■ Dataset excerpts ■
-------

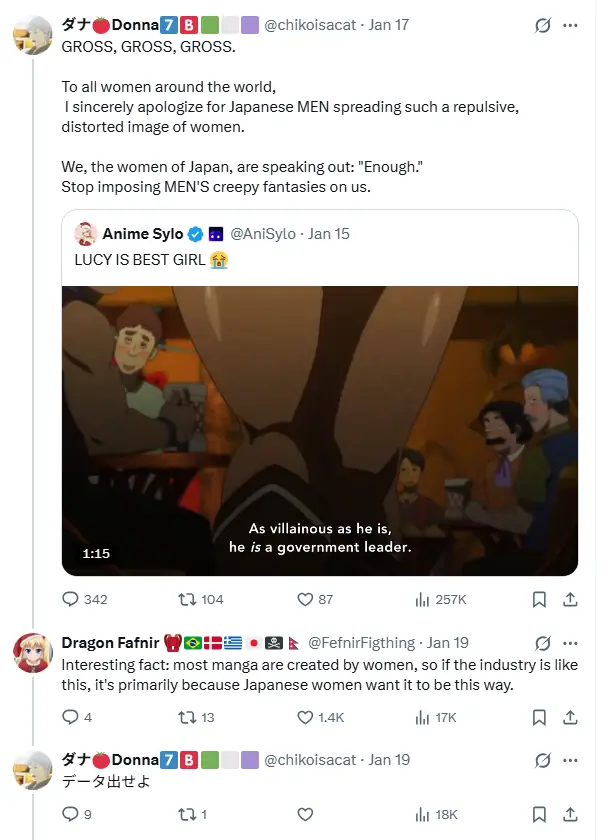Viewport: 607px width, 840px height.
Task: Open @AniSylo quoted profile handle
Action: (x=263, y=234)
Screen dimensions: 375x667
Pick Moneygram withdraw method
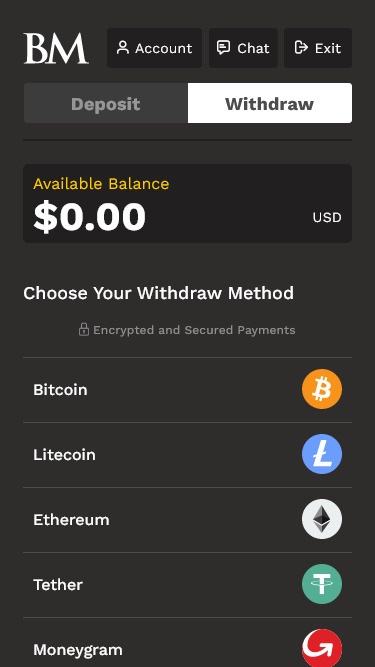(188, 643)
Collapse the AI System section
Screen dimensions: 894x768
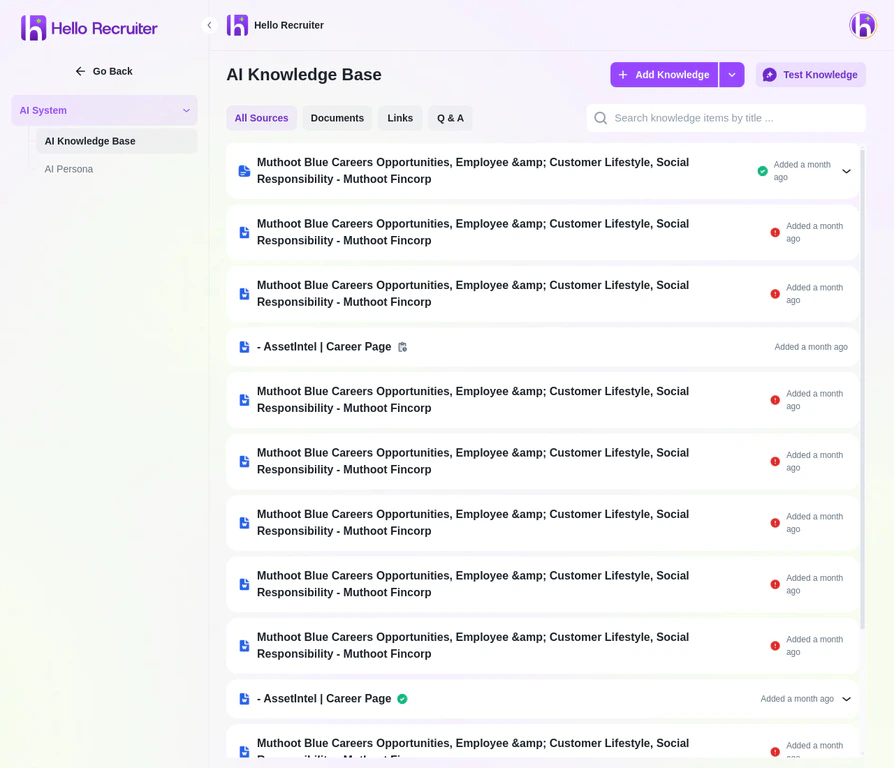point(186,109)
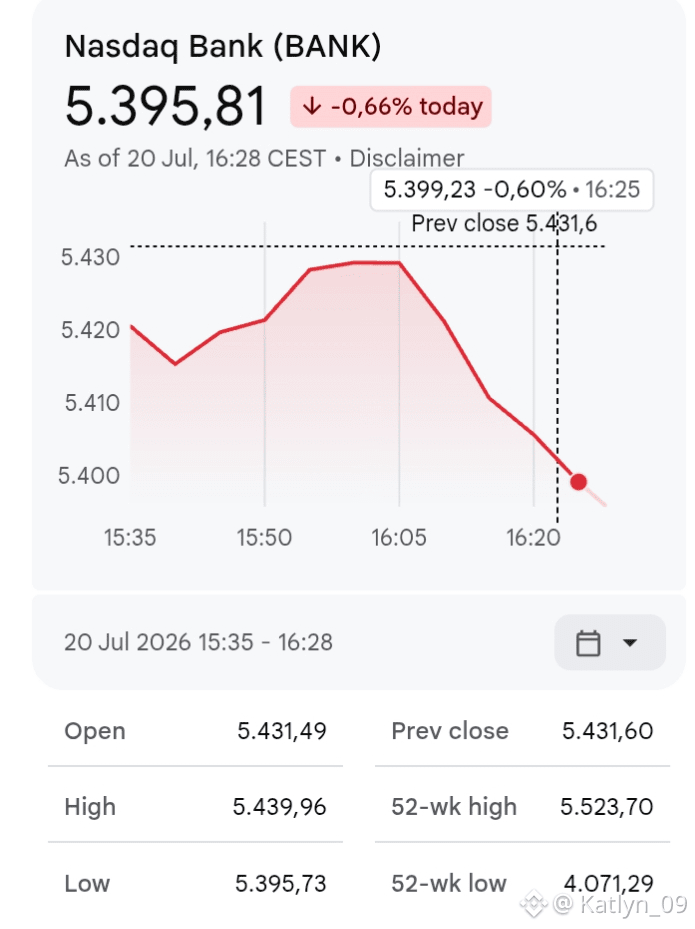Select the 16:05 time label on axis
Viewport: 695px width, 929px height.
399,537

-------

■ Task instructions ■
The copy starts at the line holding "Pick Moneygram withdraw method" and ends at the last line of the records above. Transcribe those lines exactly, pictures excluded.

■ Result for this exercise ■
Pick Moneygram withdraw method
(188, 643)
Collapse the AI System section
Screen dimensions: 894x768
point(186,109)
Select the 16:05 time label on axis
Viewport: 695px width, 929px height.
399,537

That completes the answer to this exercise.